Comme j’avais oublié ma trousse avec mon porte-mine pour dessiner au crayon – et gommer-. Et mes pinceaux de voyage que j’utilise ordinairement, je me suis lancé , directement à l’aquarelle avec des pinceaux d’un autre récipient.
Et voilà le fourbi.
Je n’avance pas plus vite pour autant. J’efface avec de l’eau les traits que je dessine au pinceau et je me corrige.
Mais le triangle jaune sur la banquette, c’est un rayon de soleil qui se projetait quand j’ai commencé. Tout le reste était dans une pénombre relative. Je n’y ai pas touché bien qu’avec le temps que j’ai passé à mettre mon dessin en place, la lumière ait changé. Tout s’est relativement éclairci. Bref, mon triangle jaune de rayon de soleil projeté n’a plus de raison d’être dans ce nouvel environnement.
Je n’ai pas voulu corriger cette erreur pour me souvenir que je l’ai commise.
Deux jours de marché : le même bar. Pour moi le sujet est inépuisable, grâce à la lumière, à l’inattendu. Je retrouve la sensation de péril. Il faut rester concentré. Gare à ne pas dévisser ! Nous sommes comme des passagers en transit. Mais on ne connaît pas la destination.
La façade est entièrement décorée de motifs d’animaux et floraux réalisés en grès par le propriétaire, Alexandre Bigot, qui était céramiste. Les sculptures sont de Théobald-Joseph Sporrer, Firmin Michelet, Alfred Jean Halou et Jean-François Larrivé. On peut contempler le foisonnement des formes et des matériaux, la pierre sculptée, la céramique, le bois, le vitrail, le bronze et le fer forgé.
Je dessine comment les personnes se superposent.

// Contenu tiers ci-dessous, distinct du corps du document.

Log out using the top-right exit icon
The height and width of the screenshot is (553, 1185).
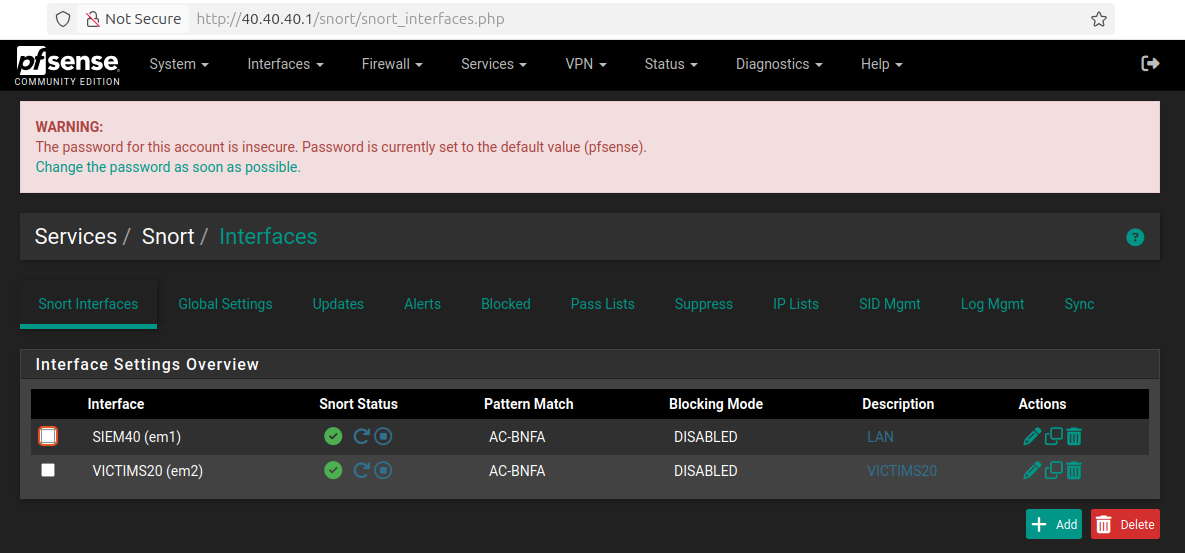(x=1150, y=64)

Assises à des tables voisines. C’est intéressant de voir des personnes juxtaposées mais qui ne sont pas ensemble. Elles ne se connaissent pas. Elles ne se parlent pas. Voire de l’autre côté de la vitrine. Dehors / dedans. L’extérieur m’intéresse. Je relie les personnes à l’espace dans lequel elles se trouvent et aux autres personnes. Pour moi qui dessine rien n’est indifférent. Par le dessin je sonde les relations qu’elles ont, dont il n’est pas question dans la conversation mais qui est visible dans leur corps.

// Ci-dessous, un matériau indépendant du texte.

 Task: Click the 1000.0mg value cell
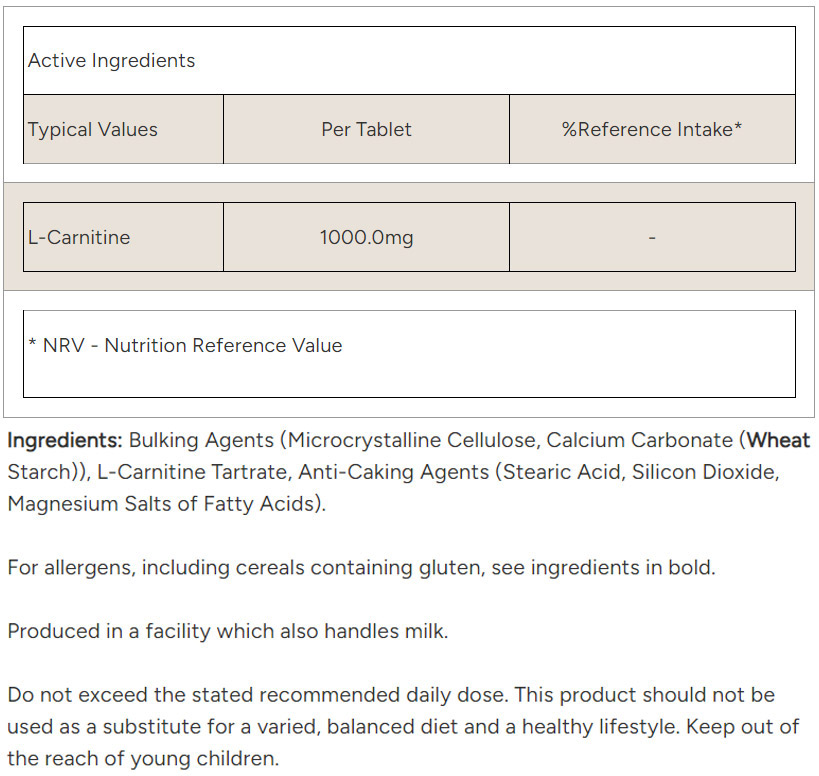point(366,238)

Je pense souvent au film de Wim Wenders, « Les ailes du désir » dans lequel on entend ce que pensent les personnes. Ce qu’elles taisent.
Impossible pour moi de savoir à quoi rapporter la décoration de ce café. À l’époque napoléoniènne ? À un pays lointain et dont j’ignore tout ? la Turquie ? La Grèce ? Cette place – de la République – m’est décidément inconnue.